On Tue, Nov 8, 2022 at 5:03 PM Alexei Starovoitov
<alexei.starovoitov@xxxxxxxxx> wrote:
>
> On Tue, Nov 8, 2022 at 4:23 PM Andrii Nakryiko
> <andrii.nakryiko@xxxxxxxxx> wrote:
> > > > >  struct bpf_offload_dev;
> > > > > diff --git a/include/uapi/linux/bpf.h b/include/uapi/linux/bpf.h
> > > > > index 94659f6b3395..dd381086bad9 100644
> > > > > --- a/include/uapi/linux/bpf.h
> > > > > +++ b/include/uapi/linux/bpf.h
> > > > > @@ -6887,6 +6887,16 @@ struct bpf_dynptr {
> > > > >         __u64 :64;
> > > > >  } __attribute__((aligned(8)));
> > > > >
> > > > > +struct bpf_list_head {
> > > > > +       __u64 :64;
> > > > > +       __u64 :64;
> > > > > +} __attribute__((aligned(8)));
> > > > > +
> > > > > +struct bpf_list_node {
> > > > > +       __u64 :64;
> > > > > +       __u64 :64;
> > > > > +} __attribute__((aligned(8)));
> > > >
> > > > Dave mentioned that this `__u64 :64` trick makes vmlinux.h lose the
> > > > alignment information, as the struct itself is empty, and so there is
> > > > nothing indicating that it has to be 8-byte aligned.
>
> Since it's not a new issue let's fix it for all.
> Whether it's a combination of pahole + bpftool or just pahole.

So yeah, I was expecting if we do this, we'd do this for all opaque
BPF UAPI structs like this (bpf_spin_lock and others), of course.

>
> > > >
> > > > So what if we have
> > > >
> > > > struct bpf_list_node {
> > > >     __u64 __opaque[2];
> > > > } __attribute__((aligned(8)));
> > > >
> > > > ?
> > > >
> > >
> > > Yep, can do that.
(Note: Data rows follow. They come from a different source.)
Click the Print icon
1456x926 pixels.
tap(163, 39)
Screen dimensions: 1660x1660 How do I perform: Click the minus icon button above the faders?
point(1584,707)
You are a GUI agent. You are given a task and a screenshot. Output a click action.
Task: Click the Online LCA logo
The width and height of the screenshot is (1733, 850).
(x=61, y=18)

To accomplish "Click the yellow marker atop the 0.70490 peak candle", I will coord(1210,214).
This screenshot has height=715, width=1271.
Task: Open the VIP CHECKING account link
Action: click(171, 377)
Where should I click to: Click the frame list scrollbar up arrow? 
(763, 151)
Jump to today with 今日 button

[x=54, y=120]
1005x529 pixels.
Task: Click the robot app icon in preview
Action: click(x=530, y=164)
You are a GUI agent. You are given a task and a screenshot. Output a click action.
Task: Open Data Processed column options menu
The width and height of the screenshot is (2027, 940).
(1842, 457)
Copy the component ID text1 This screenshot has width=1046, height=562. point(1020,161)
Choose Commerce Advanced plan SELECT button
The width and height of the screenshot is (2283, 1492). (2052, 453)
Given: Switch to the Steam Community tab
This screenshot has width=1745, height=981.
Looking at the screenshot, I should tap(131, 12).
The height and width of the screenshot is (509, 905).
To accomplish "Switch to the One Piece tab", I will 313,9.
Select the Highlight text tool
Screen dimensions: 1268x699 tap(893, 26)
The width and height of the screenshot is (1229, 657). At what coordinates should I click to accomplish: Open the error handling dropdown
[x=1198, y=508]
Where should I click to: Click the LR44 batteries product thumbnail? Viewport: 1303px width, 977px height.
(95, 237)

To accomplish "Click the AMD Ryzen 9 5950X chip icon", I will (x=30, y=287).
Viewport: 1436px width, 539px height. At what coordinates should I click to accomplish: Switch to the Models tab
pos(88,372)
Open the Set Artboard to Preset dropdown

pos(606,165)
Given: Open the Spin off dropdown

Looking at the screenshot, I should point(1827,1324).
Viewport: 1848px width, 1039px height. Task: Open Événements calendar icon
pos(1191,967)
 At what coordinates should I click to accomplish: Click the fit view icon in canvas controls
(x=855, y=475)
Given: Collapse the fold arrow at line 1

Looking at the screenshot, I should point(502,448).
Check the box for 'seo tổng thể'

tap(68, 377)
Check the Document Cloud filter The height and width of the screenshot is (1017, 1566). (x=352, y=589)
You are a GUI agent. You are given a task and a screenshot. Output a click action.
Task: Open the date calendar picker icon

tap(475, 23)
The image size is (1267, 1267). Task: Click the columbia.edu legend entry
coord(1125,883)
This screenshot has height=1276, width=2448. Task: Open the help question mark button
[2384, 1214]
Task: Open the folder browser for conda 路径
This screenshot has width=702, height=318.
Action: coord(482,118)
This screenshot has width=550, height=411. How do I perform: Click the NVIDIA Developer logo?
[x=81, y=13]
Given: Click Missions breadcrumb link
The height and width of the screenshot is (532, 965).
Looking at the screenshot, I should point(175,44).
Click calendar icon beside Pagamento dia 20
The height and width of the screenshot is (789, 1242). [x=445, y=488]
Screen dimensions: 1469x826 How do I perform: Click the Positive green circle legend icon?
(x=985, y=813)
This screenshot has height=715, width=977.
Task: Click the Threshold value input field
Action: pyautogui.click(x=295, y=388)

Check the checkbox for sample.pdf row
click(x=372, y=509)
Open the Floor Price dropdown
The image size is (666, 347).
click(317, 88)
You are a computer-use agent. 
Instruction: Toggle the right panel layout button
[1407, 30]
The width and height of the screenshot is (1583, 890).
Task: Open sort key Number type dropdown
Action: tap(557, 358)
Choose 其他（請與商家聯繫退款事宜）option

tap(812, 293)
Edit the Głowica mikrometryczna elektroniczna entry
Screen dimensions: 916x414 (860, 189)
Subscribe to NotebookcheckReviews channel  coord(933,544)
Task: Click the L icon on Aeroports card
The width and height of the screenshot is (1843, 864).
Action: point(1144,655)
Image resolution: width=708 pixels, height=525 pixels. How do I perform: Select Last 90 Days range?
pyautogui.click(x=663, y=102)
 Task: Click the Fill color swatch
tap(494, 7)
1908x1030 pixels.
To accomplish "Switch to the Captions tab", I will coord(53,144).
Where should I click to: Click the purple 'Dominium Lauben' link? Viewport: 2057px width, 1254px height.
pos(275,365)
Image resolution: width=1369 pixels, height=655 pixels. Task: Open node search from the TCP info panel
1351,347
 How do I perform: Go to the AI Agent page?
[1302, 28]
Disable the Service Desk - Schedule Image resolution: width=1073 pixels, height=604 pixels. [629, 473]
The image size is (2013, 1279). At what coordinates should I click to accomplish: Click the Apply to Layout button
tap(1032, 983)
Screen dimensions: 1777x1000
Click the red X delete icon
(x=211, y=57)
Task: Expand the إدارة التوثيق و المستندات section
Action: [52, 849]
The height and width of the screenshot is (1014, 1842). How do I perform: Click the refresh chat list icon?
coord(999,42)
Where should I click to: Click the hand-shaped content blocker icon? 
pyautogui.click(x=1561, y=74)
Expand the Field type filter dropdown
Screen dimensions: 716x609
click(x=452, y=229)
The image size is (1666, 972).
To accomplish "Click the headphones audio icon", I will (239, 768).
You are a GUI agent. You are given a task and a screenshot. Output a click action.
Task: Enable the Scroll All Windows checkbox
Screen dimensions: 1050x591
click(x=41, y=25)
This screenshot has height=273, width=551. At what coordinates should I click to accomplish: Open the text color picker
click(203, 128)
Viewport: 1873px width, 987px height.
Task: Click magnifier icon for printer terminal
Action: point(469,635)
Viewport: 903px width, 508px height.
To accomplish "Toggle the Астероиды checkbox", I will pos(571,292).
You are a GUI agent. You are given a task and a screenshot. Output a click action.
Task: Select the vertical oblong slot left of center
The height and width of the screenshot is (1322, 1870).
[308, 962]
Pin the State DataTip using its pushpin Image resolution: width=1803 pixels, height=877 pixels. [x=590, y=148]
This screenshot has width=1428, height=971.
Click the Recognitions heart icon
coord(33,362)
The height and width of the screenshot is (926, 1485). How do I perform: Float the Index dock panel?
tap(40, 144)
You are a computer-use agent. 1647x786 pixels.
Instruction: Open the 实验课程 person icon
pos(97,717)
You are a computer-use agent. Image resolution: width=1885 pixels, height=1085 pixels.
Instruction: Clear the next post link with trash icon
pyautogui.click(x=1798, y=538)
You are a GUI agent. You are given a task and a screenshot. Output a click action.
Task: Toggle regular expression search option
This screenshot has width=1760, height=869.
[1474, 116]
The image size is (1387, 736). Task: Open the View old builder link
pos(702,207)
Note that it's also potentially an issue for existing cases,
> > > like bpf_spin_lock, bpf_timer, bpf_dynptr, etc. Not completely sure if changing
> > > things now is possible, but if it is, we should probably make it for all of
> > > them?
> >
> > Why not? We are not removing anything or changing sizes, so it's
> > backwards compatible.
> > But I have a suspicion Alexei might not like
> > this __opaque field, so let's see what he says.
>
> I prefer to fix them all at once without adding a name.
>

This is not an issue with BTF per se.

struct blah {
  u64: 64
};

is just an empty struct blah with 8-byte size. Both BTF and DWARF will
record it as just

struct blah {
}

and record it's size as 8 bytes.

With that, there is nothing to suggest that this struct has to have
8-byte alignment.

If we mark explicitly __attribute__((aligned(8))) then DWARF will
additionally record alignment=8 for such struct. BTF doesn't record
alignment, though.

adding u64 fields internally will make libbpf recognize that struct
needs at least 8-byte alignment, which is what I propose as a simple
solution.

Alternatives are:
 - extend BTF to record struct/union alignments in BTF_KIND_{STRUCT,UNION}
 - record __attribute__((aligned(8))) as a new KIND (BTF_KIND_ATTRIBUTE)

Both seem like a bit of an overkill, given the work around is to have
u64 __opaque[] fields, which we won't have to remove or rename ever
(because those fields are not used).

> >
> > > > >                 off = vsi->offset;
> > > > > +               if (i && !off)
> > > > > +                       return -EFAULT;
> > > >
> > > > similarly, I'd say that either we'd need to calculate the exact
> > > > expected offset, or just not do anything here?
> > > >
> > >
> > > This thread is actually what prompted this check:
> > > https://lore.kernel.org/bpf/CAEf4Bza7ga2hEQ4J7EtgRHz49p1vZtaT4d2RDiyGOKGK41Nt=Q@xxxxxxxxxxxxxx
> > >
> > > Unless loaded using libbpf all offsets are zero. So I think we need to reject it
> > > here, but I think the same zero sized field might be an issue for this as well,
> > > so maybe we remember the last field size and check whether it was zero or not?
> > >
> > > I'll also include some more tests for these cases.
> >
> > The question is whether this affects correctness from the verifier
> > standpoint? If it does, there must be some other place where this will
> > cause problem and should be caught and reported.
>
> If it's an issue with BTF then we should probably check it
> during generic datasec verification.
> Here it's kinda late to warn.

+1 and do it more properly than forcing it to be non-zero

>
> > My main objection is that it's half a check, we check that it's
> > non-zero, but we don't check that it is correct in stricter sense. So
> > I'd rather drop it altogether, or go all the way to check that it is
> > correct offset (taking into account sizes of previous vars).